Saturday, December 12, 2009

The Essence of a Straw

This World is Made of Our Love for Emptiness

Praise to the emptiness that blanks out existence. Existence:
This place made from our love for that emptiness!
Yet somehow comes emptiness,
This existence goes.
Praise to that happening, over and over!

For years I pulled my own existence out of emptiness.
Then one swoop, one swing of the arm,
That work is over.
Free of who I was, free of presence, free of
Dangerous fear, hope,
Free of mountainous wanting.

The here-and-now mountain is a tiny piece of a piece
Of straw
Blown off into emptiness.

These words I’m saying so much begin to lose meaning:
Existence, emptiness, mountain, straw: words,
And what they try to say swept
Out the window, down the slant of the roof.


The 13th century philosopher and poet Jelaluddin Balkhi, better known as Rumi, wrote that poem about consciousness and never called it that. Rumi used words like emptiness and existence to explain the foundation for the energy we project into physical life. We don’t know how to explain or describe this sensation that singes all our senses. We believe it never touchs them physically so we create other realities to experience in order to find other aspects of the self. Each self arranges energy into understandable forms, and our imagination develops a comfortably existence in the waters of diversity.
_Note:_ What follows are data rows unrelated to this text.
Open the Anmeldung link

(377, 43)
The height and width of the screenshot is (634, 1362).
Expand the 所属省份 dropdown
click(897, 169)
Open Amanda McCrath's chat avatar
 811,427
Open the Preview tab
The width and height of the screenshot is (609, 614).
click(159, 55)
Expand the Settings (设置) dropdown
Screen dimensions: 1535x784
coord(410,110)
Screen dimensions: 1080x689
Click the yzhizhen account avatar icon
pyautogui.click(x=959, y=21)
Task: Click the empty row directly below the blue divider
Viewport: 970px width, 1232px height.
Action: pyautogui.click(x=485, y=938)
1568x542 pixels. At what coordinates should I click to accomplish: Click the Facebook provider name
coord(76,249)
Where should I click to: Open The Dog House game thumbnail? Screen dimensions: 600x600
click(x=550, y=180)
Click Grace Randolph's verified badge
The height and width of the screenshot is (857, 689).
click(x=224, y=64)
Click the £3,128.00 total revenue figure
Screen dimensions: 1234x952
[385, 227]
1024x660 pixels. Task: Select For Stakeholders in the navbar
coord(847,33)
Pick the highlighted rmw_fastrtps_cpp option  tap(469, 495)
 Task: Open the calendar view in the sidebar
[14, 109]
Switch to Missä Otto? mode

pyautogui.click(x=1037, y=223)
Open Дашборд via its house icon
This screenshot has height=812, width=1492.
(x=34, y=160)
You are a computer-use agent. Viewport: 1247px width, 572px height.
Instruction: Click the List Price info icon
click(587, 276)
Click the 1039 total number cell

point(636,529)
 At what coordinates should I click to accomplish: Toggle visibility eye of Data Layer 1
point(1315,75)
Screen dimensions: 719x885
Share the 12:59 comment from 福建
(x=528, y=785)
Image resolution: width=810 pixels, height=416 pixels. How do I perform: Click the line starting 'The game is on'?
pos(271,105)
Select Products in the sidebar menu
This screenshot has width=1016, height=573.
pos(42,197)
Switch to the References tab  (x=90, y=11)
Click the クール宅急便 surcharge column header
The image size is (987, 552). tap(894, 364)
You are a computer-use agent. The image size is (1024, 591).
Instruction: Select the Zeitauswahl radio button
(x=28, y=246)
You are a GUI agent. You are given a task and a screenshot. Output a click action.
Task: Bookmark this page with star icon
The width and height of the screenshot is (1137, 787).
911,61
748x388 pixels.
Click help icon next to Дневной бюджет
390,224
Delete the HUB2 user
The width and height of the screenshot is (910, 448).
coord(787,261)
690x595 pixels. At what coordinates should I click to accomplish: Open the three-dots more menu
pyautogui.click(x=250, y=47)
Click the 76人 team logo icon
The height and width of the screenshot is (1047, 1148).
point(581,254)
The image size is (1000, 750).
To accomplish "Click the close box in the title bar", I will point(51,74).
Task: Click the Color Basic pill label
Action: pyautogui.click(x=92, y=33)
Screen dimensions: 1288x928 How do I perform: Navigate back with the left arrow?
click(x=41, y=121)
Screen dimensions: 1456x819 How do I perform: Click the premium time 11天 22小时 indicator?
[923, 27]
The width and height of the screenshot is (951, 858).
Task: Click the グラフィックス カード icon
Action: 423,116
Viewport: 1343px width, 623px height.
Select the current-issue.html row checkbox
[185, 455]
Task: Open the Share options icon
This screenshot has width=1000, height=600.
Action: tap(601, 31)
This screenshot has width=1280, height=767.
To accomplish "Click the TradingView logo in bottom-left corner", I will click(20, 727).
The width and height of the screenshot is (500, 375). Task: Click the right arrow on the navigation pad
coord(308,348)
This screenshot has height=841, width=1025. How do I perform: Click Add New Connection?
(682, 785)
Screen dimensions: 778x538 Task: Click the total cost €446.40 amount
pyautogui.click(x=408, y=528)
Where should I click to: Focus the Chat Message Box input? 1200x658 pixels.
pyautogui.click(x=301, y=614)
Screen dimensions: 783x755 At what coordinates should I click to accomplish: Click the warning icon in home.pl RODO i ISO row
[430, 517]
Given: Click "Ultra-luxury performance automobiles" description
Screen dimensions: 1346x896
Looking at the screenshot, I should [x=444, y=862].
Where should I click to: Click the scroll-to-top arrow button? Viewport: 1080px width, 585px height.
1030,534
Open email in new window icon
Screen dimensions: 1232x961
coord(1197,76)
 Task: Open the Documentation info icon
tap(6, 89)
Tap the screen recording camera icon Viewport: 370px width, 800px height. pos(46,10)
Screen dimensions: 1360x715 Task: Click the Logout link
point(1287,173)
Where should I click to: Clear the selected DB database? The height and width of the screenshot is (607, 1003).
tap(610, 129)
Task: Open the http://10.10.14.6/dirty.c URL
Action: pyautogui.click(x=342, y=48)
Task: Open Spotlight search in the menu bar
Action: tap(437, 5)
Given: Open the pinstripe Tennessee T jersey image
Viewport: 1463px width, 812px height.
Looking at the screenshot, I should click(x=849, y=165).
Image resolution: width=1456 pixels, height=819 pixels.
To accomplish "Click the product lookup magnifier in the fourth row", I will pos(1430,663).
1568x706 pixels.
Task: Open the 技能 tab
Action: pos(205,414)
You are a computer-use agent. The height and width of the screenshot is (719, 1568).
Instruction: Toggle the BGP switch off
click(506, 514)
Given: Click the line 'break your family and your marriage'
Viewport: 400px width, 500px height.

The water is a baptism of emptiness filled with the here-and-now self, which creates mountains to either climb or ignore depending on how open and accepting we are. This sea propels us from one mountain to another looking for a straw of remembrance. The deafening sound of nothing drips down the mountain, and forms a cloud of verbal thoughts. The sameness of the words dissipates into a fine mist of wisdom that showers us in awareness. We suddenly sense that the essence of a straw is always within us.